We've all been there. Difficult situations arise, which sucks, but fortunately, they usually pass.

Sometimes you are far from "the best version of you"

Nevertheless, the fear of failure – or worse, being a failure – is something that can affect many. Then we're talking about more than stepping on a small metal block occasionally, but about a feeling that you can't do it. A sense of shame, one might say.

For example, a feeling that you are not where you wish you would be in life. That you feel like you are a shadow of what you should have been. You are far from "the best version of yourself" that you are sometimes told you should be.

You are simply not living up to your expectations of yourself or the expectations you think those around you have of you.
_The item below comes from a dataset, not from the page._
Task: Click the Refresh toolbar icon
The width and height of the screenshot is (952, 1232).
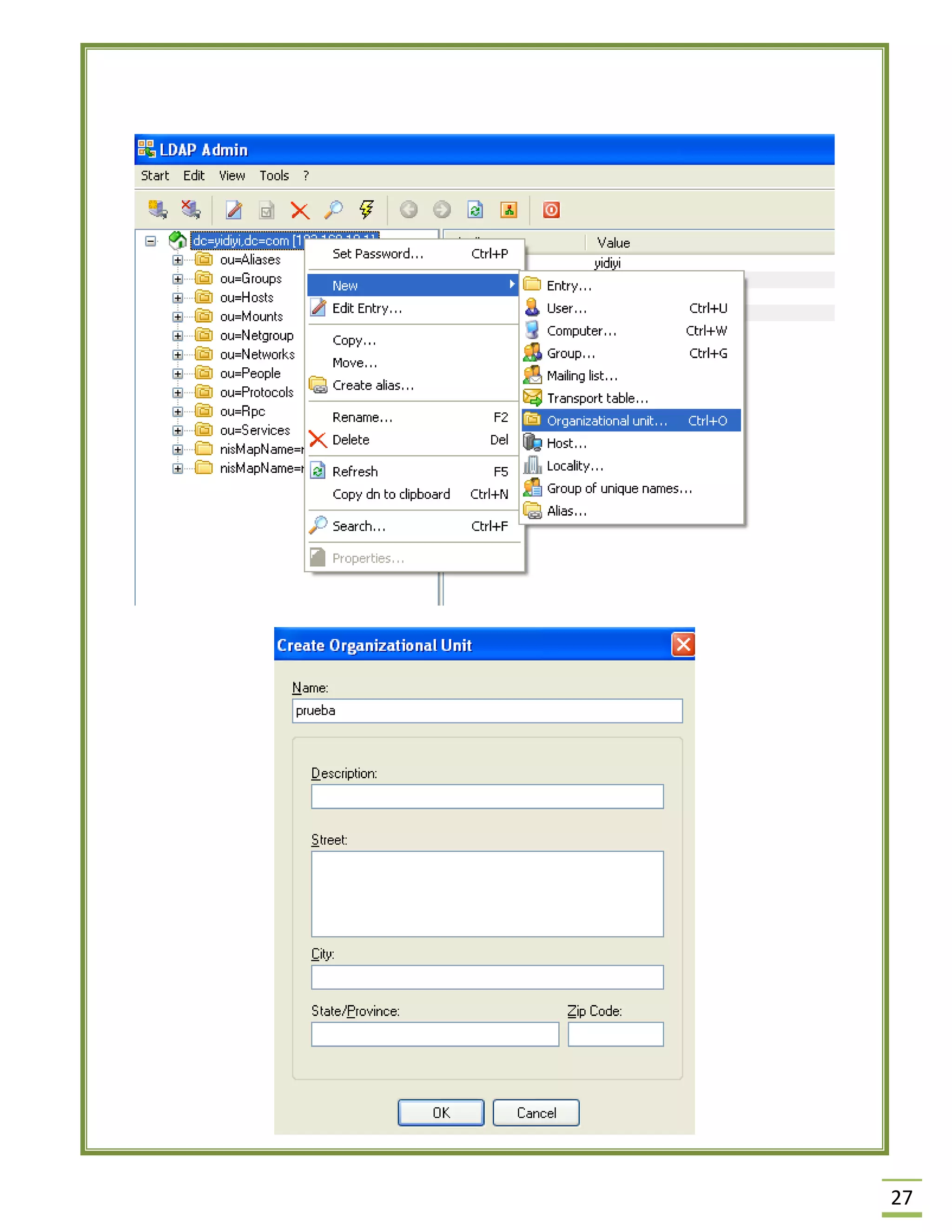Action: 475,210
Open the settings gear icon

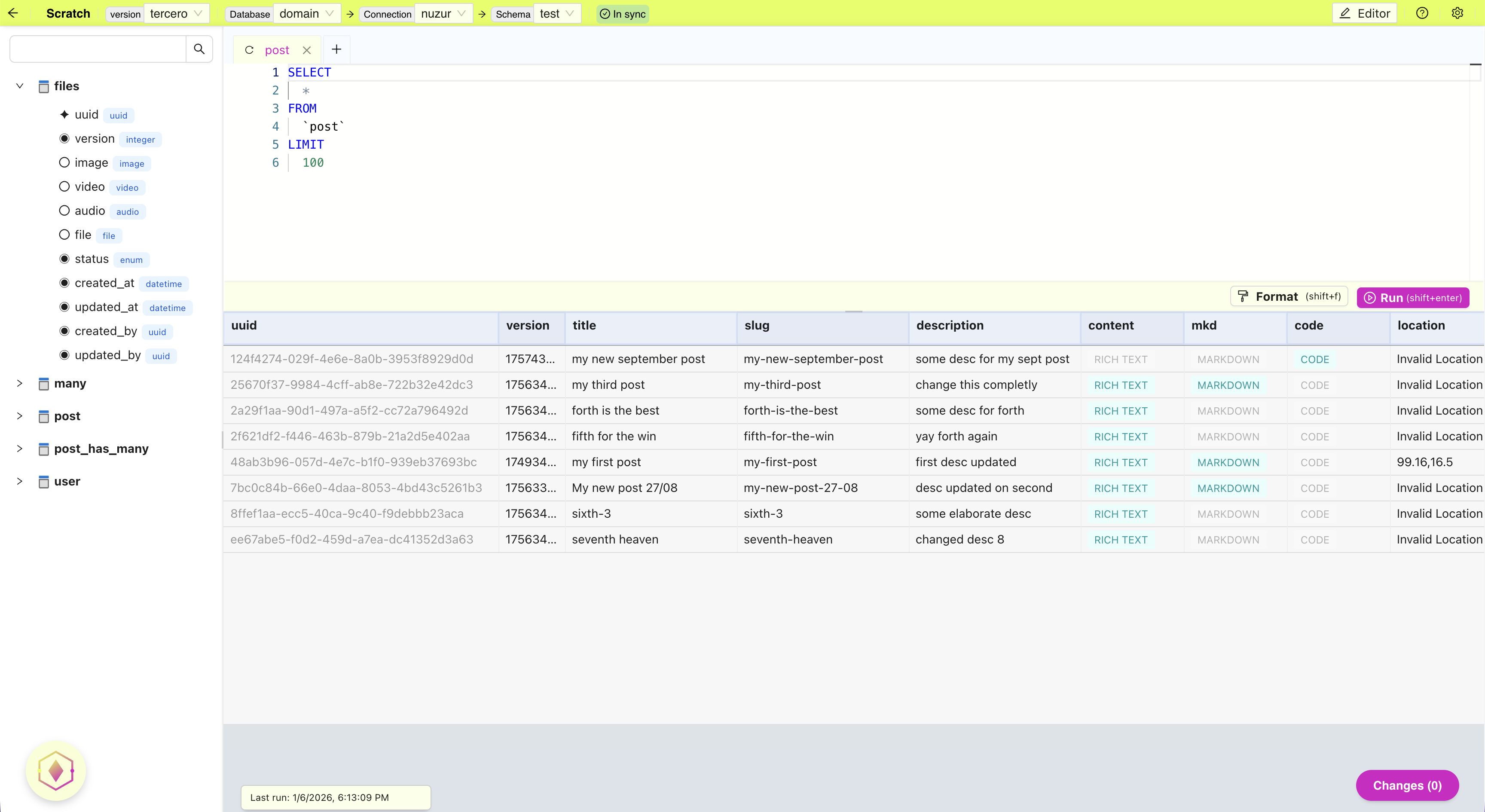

I based my self-esteem too much on achievements


I myself had a small encounter with this a few years ago. I wrote my master's thesis, but for one reason or another - or probably several - I hadn't managed to finish by the end of the year. It didn't deliver it when I was supposed to.

To me, this felt like a huge defeat. I can't say it was a total crisis, but it affected me more than I had imagined it would. I didn't like to talk about it and hoped people I met wouldn't ask me how it had gone. Not only had I failed an assignment, but it also affected my self-esteem.

Someone I met once said that there are often two things on which we build our sense of self. The first is our relationships, meaning our family, which friends we have, and our social status.

The second is our performance, i.e. how well we succeed in what we do, whether it is sport, school, work, or other things. We quickly think that these are the criteria that those around us set to determine whether we are successful or unsuccessful, and often we can think this way ourselves too.

I didn't realize it then, but in retrospect, I realized that I had based my self-esteem too much on achievements, including doing well at school. So when I went on a mental block, it hit me harder than one might think.


"If I'm not the best, I'm not good enough"

It's good to set goals, and it's important to try to do your best, but there can be a problem if this is what you build your value on.

Because the scary thing about building one's self-esteem on achievements and relationships is that they can be quite fragile. Situations can arise that cause things to fall apart, and then apparently small things can affect you to a rather large extent.

There are a couple of things I'd like to say about this. The first is that we have easily set the list quite high for ourselves. Often we can make much higher demands on ourselves than on others.

In the TV series "Jeg mot meg" on NRK, someone said: "If I'm not the best, I'm not good enough." This is a demand that I believe he would not make of those around him but which he made of himself. But many of us tend to make prohibitive demands on ourselves, leaving little room for error.

An unimaginably great love

If you have followed us for a while, you have probably noticed that we quite often answer "Jesus" to questions we raise. I will do that in this context as well, and that is the other thing I want to bring up. Because I think Jesus has something important to say to us about the fear of failure.

There is one thing I want you to know about Jesus, which is that he loves exactly you with an unconditional love that cannot be lost. And if you or anyone else tells you that your worth diminishes when you fail, they are liars. You are loved with completely unconditional love, and you matter.

Jesus – the one with all power in heaven and on earth – wants to have a relationship with you. And there's nothing you can do to make him love you more, and there's nothing you can do to make him love you less.

We can let Jesus determine our value. Because even if we fail repeatedly, we can always come to Jesus, who does not stop loving us regardless of what we do or have done. We don't have to hide who we are; he already knows us. And He says that we are not failures - no matter if we fail at everything we try.

It can be difficult to suddenly change such a way of thinking, but by spending time with Jesus in the Bible, in prayer, and in Christian fellowship, we can see more of who he is, what he has done for us, and how great value he says we possess. And let this help shape us.